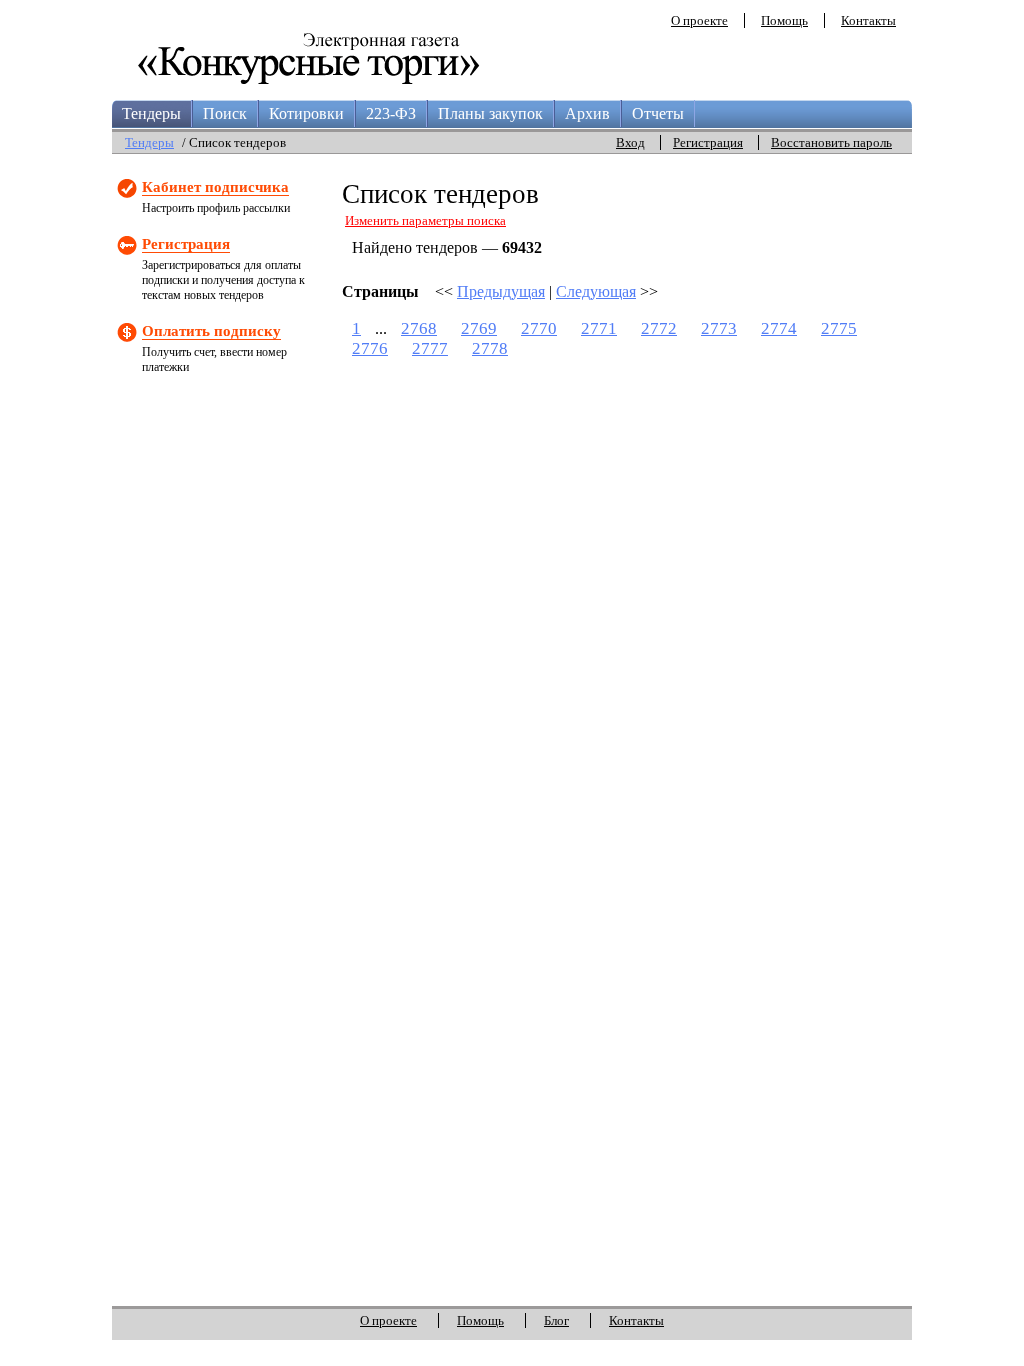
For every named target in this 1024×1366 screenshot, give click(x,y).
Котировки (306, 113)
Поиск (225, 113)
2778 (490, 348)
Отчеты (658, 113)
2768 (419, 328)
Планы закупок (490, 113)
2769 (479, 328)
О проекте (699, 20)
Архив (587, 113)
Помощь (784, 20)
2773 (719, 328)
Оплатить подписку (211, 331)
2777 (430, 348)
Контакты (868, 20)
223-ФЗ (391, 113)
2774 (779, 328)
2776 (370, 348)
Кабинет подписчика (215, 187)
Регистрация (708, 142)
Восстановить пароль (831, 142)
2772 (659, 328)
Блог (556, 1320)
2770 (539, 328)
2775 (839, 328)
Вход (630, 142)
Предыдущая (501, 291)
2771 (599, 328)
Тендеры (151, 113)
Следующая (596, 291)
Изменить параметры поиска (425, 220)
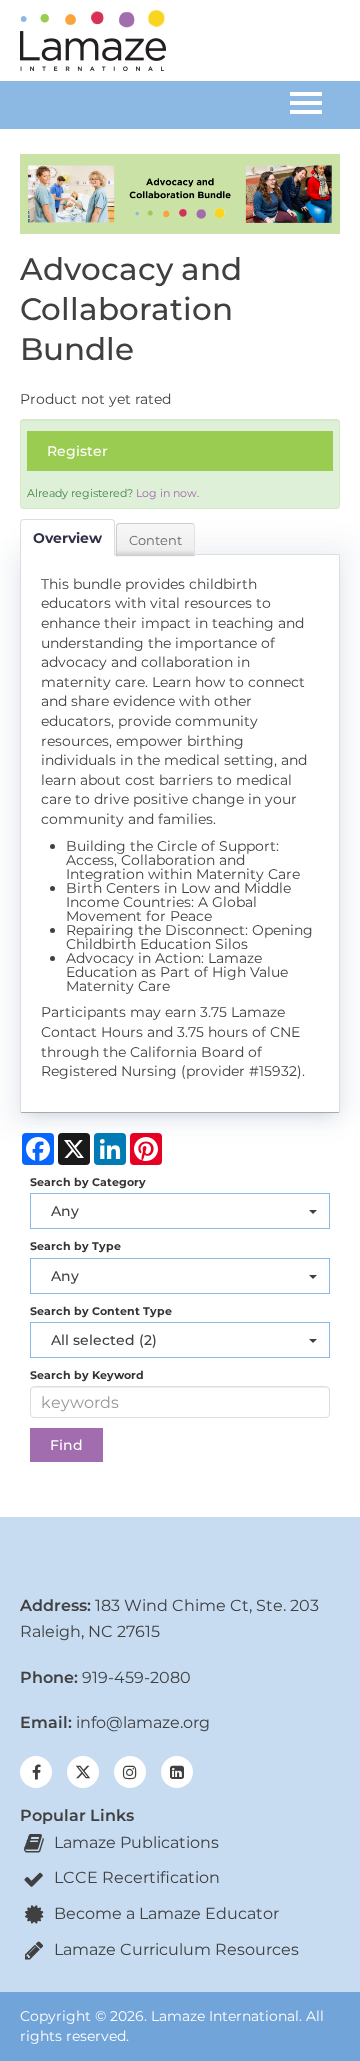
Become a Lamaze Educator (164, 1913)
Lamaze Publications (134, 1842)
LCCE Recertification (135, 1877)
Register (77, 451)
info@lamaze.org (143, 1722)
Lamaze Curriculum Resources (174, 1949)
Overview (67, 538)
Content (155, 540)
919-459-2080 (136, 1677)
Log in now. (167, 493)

*What you need to do*:
Could you repeat every entry above exactly, with each picture omitted?

*Exercise answer*:
For every named target in this 1024×1366 screenshot, give click(x,y).
Котировки (306, 113)
Поиск (225, 113)
2778 (490, 348)
Отчеты (658, 113)
2768 (419, 328)
Планы закупок (490, 113)
2769 (479, 328)
О проекте (699, 20)
Архив (587, 113)
Помощь (784, 20)
2773 (719, 328)
Оплатить подписку (211, 331)
2777 (430, 348)
Контакты (868, 20)
223-ФЗ (391, 113)
2774 (779, 328)
2776 (370, 348)
Кабинет подписчика (215, 187)
Регистрация (708, 142)
Восстановить пароль (831, 142)
2772 (659, 328)
Блог (556, 1320)
2770 (539, 328)
2775 (839, 328)
Вход (630, 142)
Предыдущая (501, 291)
2771 (599, 328)
Тендеры (151, 113)
Следующая (596, 291)
Изменить параметры поиска (425, 220)
Become a Lamaze Educator (164, 1913)
Lamaze Publications (134, 1842)
LCCE Recertification (135, 1877)
Register (77, 451)
info@lamaze.org (143, 1722)
Lamaze Curriculum Resources (174, 1949)
Overview (67, 538)
Content (155, 540)
919-459-2080 (136, 1677)
Log in now. (167, 493)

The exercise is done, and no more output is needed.